# Passage for review

In recent years we expanded our focus from questions of how cells transport signals over intracellular distance to the question of how cells can actually sense or measure such distances, or in other words the fundamental cell biological issue of cell size homeostasis

How can cells can actually sense or measure intracellular distances, or can they use such mechanisms for cell size or length regulation?

We combined computational modeling and experimental approaches to propose a new mechanism for cell size/length sensing, based on motor driven frequency based signaling (Rishal et al., 2012). Two salient attributes of the mechanism are robustness arising from the frequency-based rather than quantity-based nature of the signal, and simplification of the spatial complexity of the problem due to directional restriction of signal propagation to the cytoskeleton.

The latter attribute essentially distils the three-dimensional problem of cell size sensing to a one-dimensional solution, bringing an intriguing new perspective to a fundamental problem in cell biology.

The top schematics depict the main features of the model, while the lower schematic shows an experimentally validated prediction. For further details please see Rishal et al., 2012.

# What to do
• A. In the passage on cell size sensing, which two kinds of approaches were combined to propose the new mechanism?
• B. Write what comes next in the passage on cell size sensing, picking up after its final sentence.

# Saved entries
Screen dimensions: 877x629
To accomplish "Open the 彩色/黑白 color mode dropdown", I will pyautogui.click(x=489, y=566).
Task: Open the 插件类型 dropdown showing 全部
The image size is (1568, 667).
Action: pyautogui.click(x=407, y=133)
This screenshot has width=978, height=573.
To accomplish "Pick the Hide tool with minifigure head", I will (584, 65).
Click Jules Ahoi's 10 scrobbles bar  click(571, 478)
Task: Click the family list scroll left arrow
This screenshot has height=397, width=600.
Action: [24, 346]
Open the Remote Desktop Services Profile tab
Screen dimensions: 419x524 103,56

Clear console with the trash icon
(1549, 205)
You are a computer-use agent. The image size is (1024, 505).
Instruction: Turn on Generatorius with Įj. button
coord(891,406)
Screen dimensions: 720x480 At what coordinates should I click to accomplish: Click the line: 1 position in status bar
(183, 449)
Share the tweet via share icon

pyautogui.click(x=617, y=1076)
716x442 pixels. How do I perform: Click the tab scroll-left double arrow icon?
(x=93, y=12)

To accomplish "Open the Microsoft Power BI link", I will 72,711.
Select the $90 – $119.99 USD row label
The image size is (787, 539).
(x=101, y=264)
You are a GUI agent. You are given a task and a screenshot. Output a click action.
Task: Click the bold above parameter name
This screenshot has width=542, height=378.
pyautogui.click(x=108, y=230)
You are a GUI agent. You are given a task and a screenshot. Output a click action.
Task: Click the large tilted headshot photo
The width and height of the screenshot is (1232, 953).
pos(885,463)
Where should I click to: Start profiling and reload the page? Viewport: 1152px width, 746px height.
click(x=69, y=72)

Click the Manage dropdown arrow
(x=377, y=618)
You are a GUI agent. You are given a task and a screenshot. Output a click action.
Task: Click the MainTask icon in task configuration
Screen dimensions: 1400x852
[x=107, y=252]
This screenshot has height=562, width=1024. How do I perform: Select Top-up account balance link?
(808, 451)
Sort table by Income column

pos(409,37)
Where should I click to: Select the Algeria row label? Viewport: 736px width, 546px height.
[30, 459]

# Answers
• A. Computational modeling and experimental approaches.

• B.
More recently, we demonstrated that that motor-dependent mRNA localization regulates neuronal growth and cycling cell size (Perry et al., 2016). We found that the RNA-binding protein nucleolin is associated with importin β1 mRNA in axons. Perturbation of nucleolin association with kinesins reduces its levels in axons, with a concomitant reduction in axonal importin β1 mRNA and protein levels. Strikingly, subcellular sequestration of nucleolin or importin β1 enhances axonal growth and causes a subcellular shift in protein synthesis. Similar findings were obtained in fibroblasts. Thus, subcellular mRNA localization regulates size and growth in both neurons and cycling cells.

Our current efforts in this research line are focused on understanding how subcellular regulation of RNA localization enables cell size sensing and cell growth regulation. We are examining the mechanisms underlying subcellular localization of nucleolin, trying to identify nucleolin cargo RNAs required for size sensing, and taking different approaches to elucidate links between localized translation, size sensing and growth control.